Dès lors, elle va noircir le papier musique, composer des dizaines de chansons. Beaucoup se retrouvent dans la corbeille, mais une sort du lot : Beautiful Tango. "J’étais sûre et fière de cette mélodie." Avec cette chanson, elle imprime sa différence de style. Alors que la buzz se diffuse sur MySpace, The Wire, le mensuel de référence outre-Manche, voit en elle la digne héritière de Billie Holiday. Mieux, le thème se retrouve dans une campagne de pub en Angleterre et lui offre ainsi l’opportunité d’affiner sans pression cette collection de chansons.


Artisanal

Résultat, Hand Made, une poignée de thèmes dont cette "self-made-workin-woman" s’est arrangée toute seule, comme une grande. D’où ce titre qu’elle justifie par un trait d’humour "l’artisanat marocain, quoi !"… avant de reprendre plus sérieuse, "les musiciens jouent avec leurs mains et moi je joue des percus, tâte de la basse…"  Dessus, elle y dévoile un sens de la mélodie affûtée, un brin de mélancolie, un rien de swing ajusté dans les reins. Les musiques sont les parfaits écrins pour ses écrits.

Pas de doute, cet album est à son image : éminemment séduisant du premier coup d’oreille, subtilement fragile pour qui gratte le vernis. Cette nomade en l’âme, à l’imaginaire bel et bien ancré dans le réel, y mêle tous les styles : chansons enjazzées et coups de blues orientalisants, faux airs de trip pop et déhanchements tango, rythmes gnaoua et guitare manouche… "Comme le couscous ou la paella, il y a de tout en moi !", rit celle qui peint également "des trucs marrants", des petits formats, très colorés, avec de drôles de personnages, mi-surréalistes, mi-naïfs.

Sur le premier EP, c’est d’ailleurs l’un de ses autoportraits qui orne la couverture.
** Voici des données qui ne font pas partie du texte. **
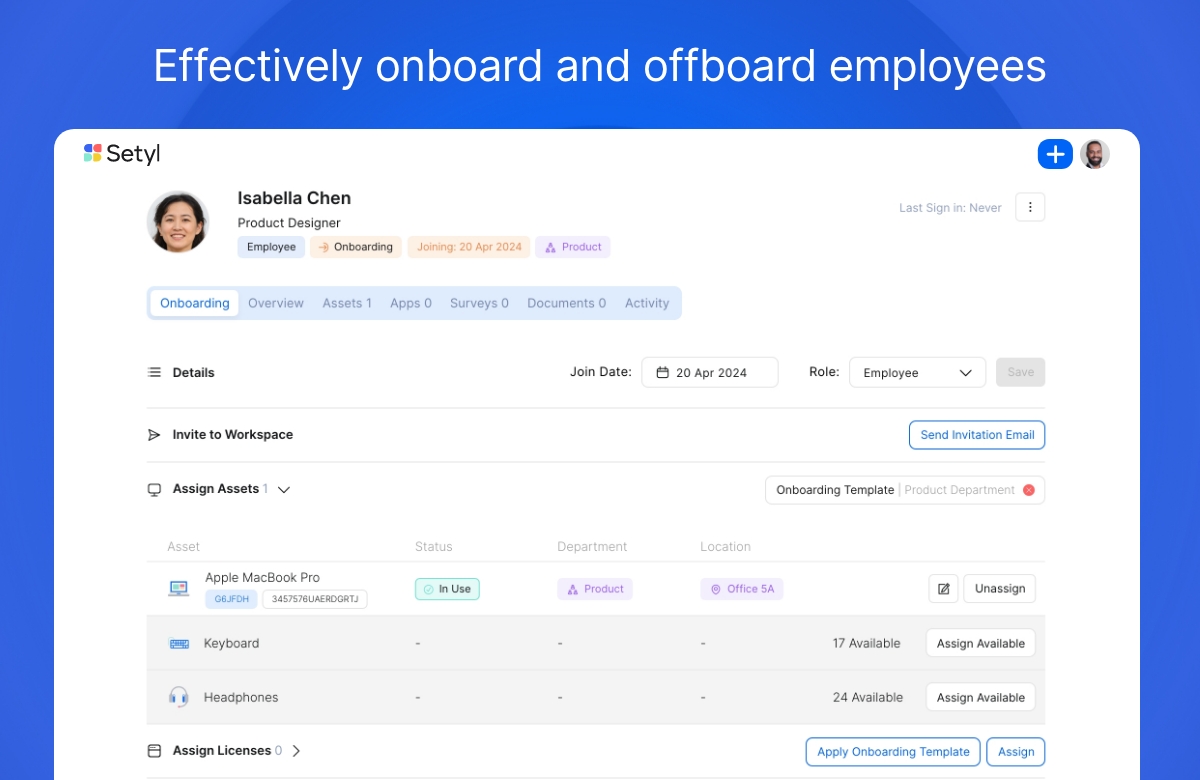The image size is (1200, 780).
Task: Remove the Onboarding Template red X
Action: point(1028,490)
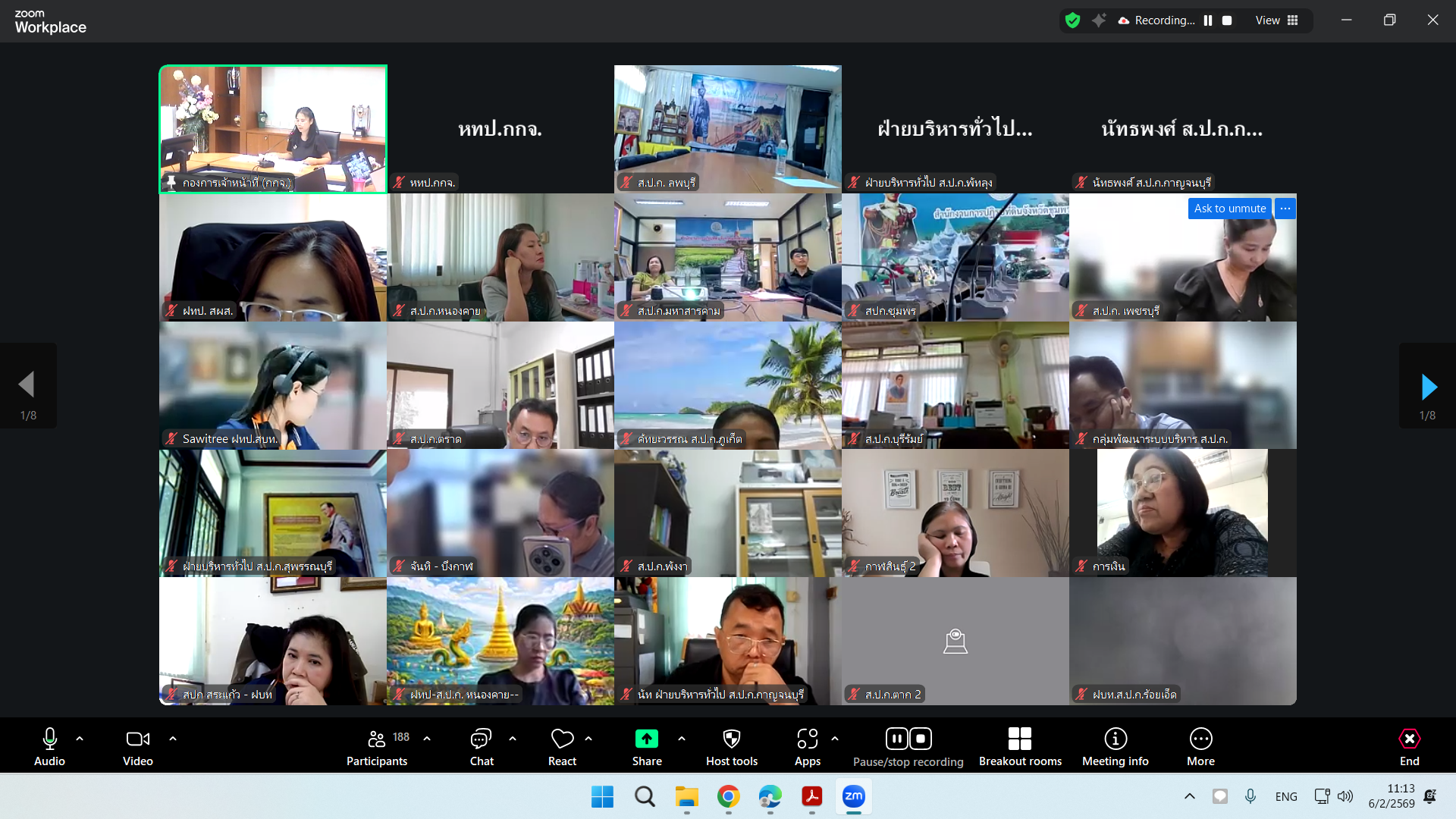Toggle microphone with Audio button
1456x819 pixels.
[x=50, y=739]
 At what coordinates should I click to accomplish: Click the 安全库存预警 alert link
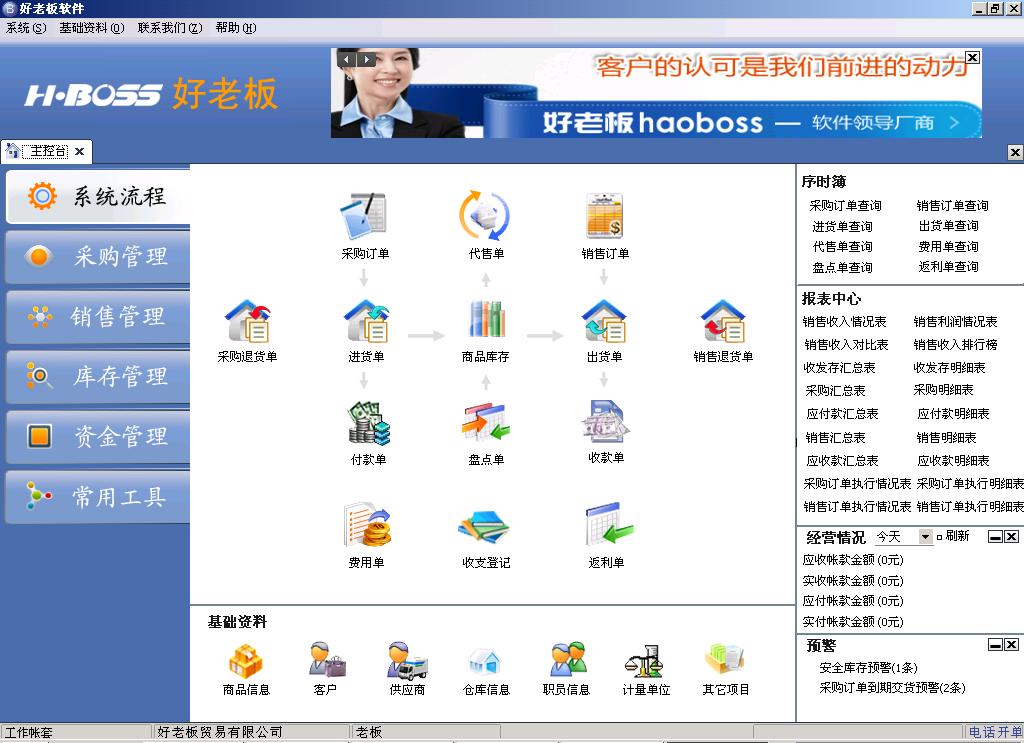[x=868, y=667]
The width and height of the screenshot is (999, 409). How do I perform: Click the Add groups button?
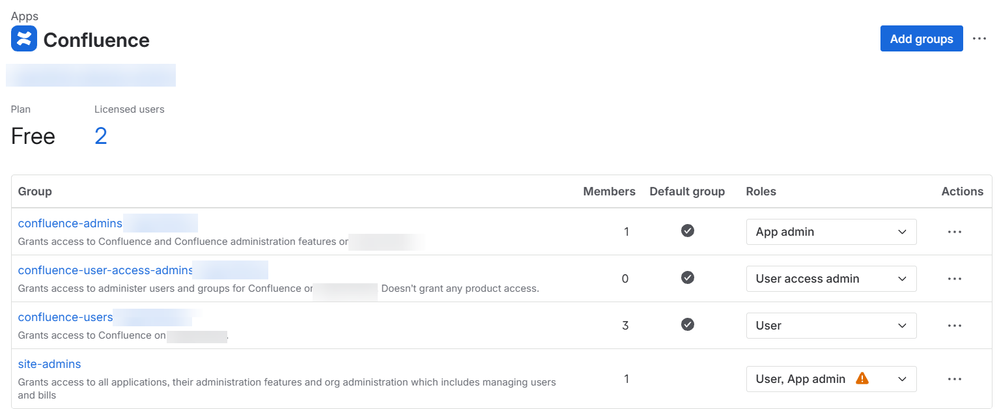(x=921, y=39)
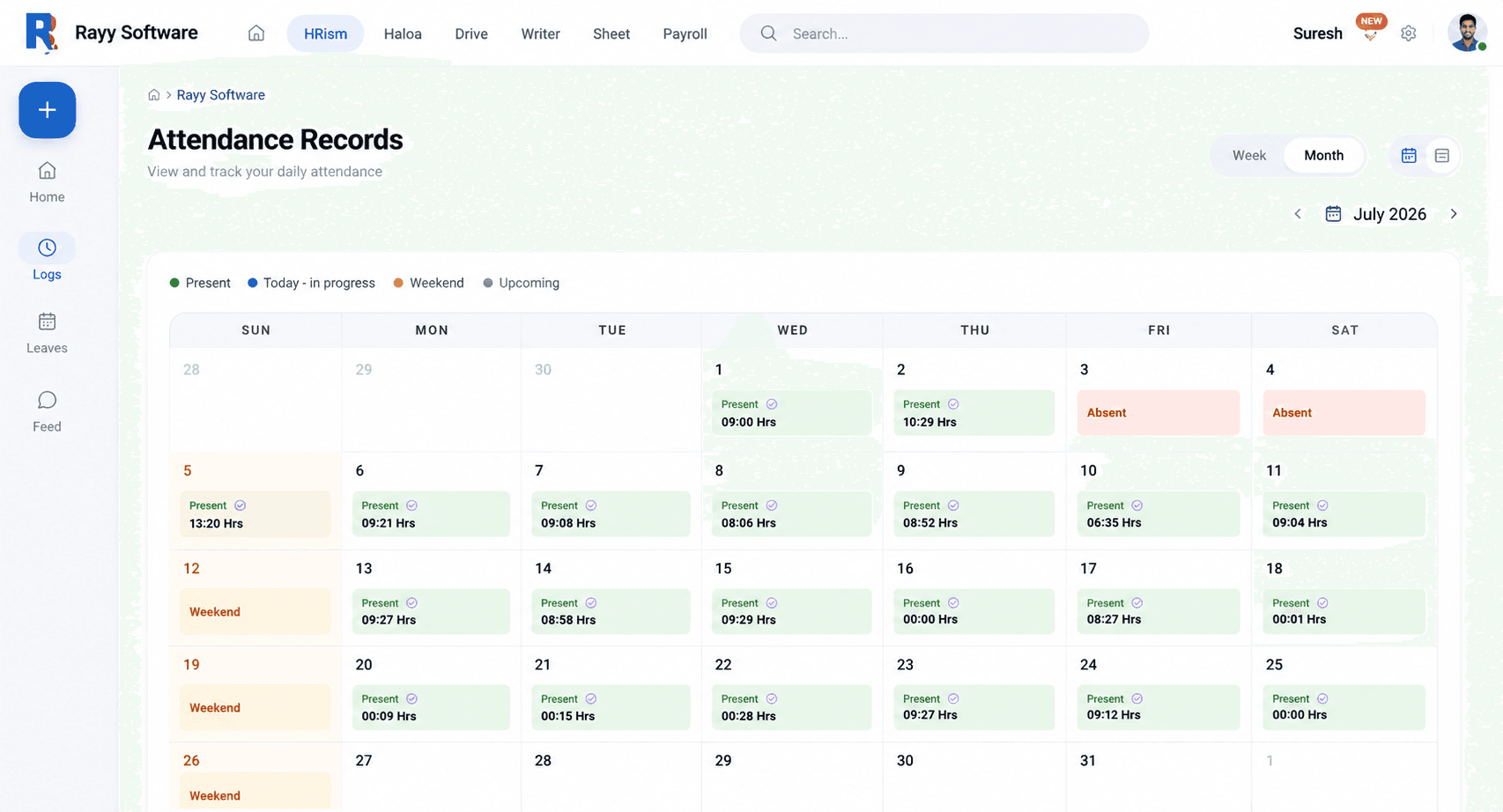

Sur le disque, il s’agit d’un cliché pris chez un marabout de Marrakech par le Londonien Hassan Hajjaj, "un des créateurs du recyclage à l’africaine". Et c’est Tony Gatlif qui a réalisé le clip dans les méandres de l’impériale Fez. "Je ne pouvais pas travailler avec un clippeur, du genre grosse bagnole et portable !" On vous le répète, Hindi Zahra n’est pas un produit de plus.

Irréductible à un quelconque plan marketing. Pas question pour elle de "faire la promo façon 'une marocaine en France'. Moi, je reste dans la même ligne de conduite que les Berbères. Je n’ai pas à me justifier de ma nationalité. Mon identité, c’est la musique." Pas question non plus de restreindre son univers à ces quelques centimètres carrés de plastique. "Le disque n’est que le support de mon live. Et ma priorité, c’est l’étranger. Ce n’est pas parce que Youssou N'Dour parle français qu’il se restreint à la France."